START EXTRACT PROVIDED

Wigan pet owners are being urged to recognise the symptoms of a potentially fatal dog disease which has spread to the North of England.
Lungworm was originally believed to be limited to southern regions but research has revealed that the parasite has now reached as far as Scotland.
To date there have been three recorded cases of lungworm in Wigan and 13 just over the border in St Helens and Warrington.
Dr Huw Stacey, director of clinical services at Vets4Pets, said: “The continued spread of the lungworm parasite throughout the UK over the past ten years or so means the dog population is increasingly at risk.”
Lungworm uses multiple species to help complete its life cycle. Dogs and foxes are the primary host, while slugs, snails and even frogs are the intermediate hosts.
Larvae are produced inside the dog or fox and pass through their faeces, which are eaten by slugs and snails, where the parasite can then develop inside these hosts.
If a dog accidentally eats an infected slug or snail, or comes into contact with their slime, they can become infected too.

END EXTRACT PROVIDED

### WORK REQUEST
Extend the article on lungworm spreading among dogs in northern England, picking up after its final sentence.

START DATA EXTRACTS

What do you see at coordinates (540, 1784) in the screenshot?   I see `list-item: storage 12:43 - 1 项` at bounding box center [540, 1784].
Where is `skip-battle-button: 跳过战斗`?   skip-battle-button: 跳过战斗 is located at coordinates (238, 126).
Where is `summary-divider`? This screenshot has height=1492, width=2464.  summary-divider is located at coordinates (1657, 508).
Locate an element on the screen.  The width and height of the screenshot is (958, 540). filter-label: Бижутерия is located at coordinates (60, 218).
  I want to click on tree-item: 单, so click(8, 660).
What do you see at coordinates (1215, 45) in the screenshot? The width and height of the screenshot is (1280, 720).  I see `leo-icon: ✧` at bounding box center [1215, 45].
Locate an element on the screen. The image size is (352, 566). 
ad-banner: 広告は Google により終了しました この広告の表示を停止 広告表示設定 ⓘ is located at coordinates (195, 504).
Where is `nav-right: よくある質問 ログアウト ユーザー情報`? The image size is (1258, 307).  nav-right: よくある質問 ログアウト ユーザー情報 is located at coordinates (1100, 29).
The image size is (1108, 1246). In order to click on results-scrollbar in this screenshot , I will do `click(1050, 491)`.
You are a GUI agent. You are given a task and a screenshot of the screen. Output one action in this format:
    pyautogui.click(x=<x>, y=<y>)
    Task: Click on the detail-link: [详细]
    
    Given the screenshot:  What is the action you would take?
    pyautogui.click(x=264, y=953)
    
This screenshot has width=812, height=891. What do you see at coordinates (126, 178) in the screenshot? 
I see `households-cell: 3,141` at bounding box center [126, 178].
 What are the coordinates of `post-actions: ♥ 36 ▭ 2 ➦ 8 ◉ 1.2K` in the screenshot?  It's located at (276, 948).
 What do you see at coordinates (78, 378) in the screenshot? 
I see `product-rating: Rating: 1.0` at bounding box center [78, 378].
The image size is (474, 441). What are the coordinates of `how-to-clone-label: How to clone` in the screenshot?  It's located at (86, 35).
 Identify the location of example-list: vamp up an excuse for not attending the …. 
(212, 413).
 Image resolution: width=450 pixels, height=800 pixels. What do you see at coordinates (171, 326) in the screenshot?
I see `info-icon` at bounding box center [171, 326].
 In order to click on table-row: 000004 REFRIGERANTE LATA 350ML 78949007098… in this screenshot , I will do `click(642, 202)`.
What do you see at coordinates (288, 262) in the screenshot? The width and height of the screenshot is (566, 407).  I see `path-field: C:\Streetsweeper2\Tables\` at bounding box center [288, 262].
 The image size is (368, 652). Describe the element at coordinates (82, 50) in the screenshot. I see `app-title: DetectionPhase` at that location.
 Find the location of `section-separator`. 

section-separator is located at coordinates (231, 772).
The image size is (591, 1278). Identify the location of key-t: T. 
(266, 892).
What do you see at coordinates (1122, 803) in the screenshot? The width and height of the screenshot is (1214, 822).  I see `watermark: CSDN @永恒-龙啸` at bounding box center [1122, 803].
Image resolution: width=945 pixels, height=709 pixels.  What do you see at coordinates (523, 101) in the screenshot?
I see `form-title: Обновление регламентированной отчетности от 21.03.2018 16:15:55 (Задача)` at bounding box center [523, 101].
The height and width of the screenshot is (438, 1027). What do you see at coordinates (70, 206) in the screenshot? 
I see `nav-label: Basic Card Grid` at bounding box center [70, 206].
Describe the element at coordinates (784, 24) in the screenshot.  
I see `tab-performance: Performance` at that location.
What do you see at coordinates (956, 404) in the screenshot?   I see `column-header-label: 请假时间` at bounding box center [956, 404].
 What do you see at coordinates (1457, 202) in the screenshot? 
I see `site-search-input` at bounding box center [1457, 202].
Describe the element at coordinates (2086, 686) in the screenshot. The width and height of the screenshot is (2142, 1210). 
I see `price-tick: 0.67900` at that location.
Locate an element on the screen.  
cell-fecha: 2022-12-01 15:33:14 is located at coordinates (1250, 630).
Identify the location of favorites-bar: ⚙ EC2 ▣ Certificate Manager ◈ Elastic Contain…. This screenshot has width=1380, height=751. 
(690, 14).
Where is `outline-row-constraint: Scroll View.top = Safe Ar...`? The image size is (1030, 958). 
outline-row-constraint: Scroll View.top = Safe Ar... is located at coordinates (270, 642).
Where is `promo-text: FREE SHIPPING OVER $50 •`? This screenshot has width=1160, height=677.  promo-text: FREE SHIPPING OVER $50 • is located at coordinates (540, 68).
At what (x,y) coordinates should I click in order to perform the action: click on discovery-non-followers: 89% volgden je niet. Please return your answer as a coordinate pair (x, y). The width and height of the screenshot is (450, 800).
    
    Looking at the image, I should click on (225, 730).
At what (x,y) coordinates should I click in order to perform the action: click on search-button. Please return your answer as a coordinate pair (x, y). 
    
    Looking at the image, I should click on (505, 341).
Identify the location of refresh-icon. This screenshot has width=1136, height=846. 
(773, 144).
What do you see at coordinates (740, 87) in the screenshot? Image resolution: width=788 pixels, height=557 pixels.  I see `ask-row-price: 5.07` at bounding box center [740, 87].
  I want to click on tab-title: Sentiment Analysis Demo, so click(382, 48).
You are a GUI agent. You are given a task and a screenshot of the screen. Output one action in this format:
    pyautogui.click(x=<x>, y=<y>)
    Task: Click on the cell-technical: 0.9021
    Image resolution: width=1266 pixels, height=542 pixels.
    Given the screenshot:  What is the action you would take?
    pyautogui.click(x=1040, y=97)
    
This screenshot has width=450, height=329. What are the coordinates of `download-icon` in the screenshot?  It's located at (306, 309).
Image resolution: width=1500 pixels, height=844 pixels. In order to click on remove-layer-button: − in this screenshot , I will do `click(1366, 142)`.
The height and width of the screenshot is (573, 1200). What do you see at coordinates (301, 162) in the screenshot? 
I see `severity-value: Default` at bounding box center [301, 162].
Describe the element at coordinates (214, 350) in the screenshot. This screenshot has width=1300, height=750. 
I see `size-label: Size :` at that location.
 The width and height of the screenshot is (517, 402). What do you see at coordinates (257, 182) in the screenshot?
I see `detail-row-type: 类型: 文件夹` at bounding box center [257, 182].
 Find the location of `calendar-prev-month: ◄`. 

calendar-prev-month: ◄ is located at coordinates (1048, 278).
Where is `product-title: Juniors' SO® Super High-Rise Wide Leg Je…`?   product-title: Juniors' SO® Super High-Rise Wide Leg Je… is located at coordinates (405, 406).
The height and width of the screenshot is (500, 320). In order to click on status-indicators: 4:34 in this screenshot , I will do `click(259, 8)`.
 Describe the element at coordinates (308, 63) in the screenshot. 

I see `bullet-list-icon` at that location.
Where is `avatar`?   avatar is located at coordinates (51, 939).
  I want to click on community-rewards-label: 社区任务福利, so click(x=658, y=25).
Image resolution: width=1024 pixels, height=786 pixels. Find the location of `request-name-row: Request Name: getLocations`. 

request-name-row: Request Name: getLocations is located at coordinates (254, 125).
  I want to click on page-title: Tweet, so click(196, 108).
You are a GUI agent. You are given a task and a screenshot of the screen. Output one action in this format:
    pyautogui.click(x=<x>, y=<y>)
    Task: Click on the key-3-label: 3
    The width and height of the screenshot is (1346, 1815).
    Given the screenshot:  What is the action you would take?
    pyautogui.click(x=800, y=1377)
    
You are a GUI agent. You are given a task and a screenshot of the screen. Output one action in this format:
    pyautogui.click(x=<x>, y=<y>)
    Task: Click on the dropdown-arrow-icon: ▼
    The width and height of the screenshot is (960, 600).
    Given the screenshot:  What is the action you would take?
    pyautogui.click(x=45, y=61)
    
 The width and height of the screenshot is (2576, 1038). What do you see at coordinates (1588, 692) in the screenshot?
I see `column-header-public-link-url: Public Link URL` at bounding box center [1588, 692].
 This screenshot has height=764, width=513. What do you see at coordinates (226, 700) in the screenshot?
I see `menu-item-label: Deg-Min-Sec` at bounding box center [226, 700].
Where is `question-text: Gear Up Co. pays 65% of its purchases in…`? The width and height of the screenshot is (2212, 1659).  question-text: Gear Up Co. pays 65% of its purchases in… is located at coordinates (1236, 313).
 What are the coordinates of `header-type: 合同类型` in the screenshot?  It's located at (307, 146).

END DATA EXTRACTS

### SOLVED EXERCISE
“Chewing grass, drinking from water bowls outside and playing with toys and sticks that have been in the garden overnight can all increase the risk of dogs contracting lungworm,” said Dr Stacey.
The parasite can often be difficult to diagnose, with some dogs not showing signs of infection for months, meaning sudden death can occur, particularly in younger dogs. The signs can also be very variable, and the coughing and breathing difficulties can often be confused with conditions like kennel cough.
Dr Stacey added: “Common signs of the disease include coughing and breathing problems, but also weight loss, vomiting, diarrhoea, tiredness, blood clotting or excessive bleeding from small wounds and changes in behaviour. However, in many cases of lungworm, a dog doesn’t display any clear signs of the disease for quite some time, or if they do, the signs can present very differently in each dog.”
Although it can be fatal, lungworm is preventable.
“It’s important that dog owners remember to keep up with their dog’s treatment every month,” said Dr Stacey. “Worming every three months, which is advised for other parasites, such as roundworm and tapeworm, will not be effective at preventing this parasite.
"The outcome for an affected dog in most cases is very good if it is diagnosed quickly and the dog receives prompt treatment.”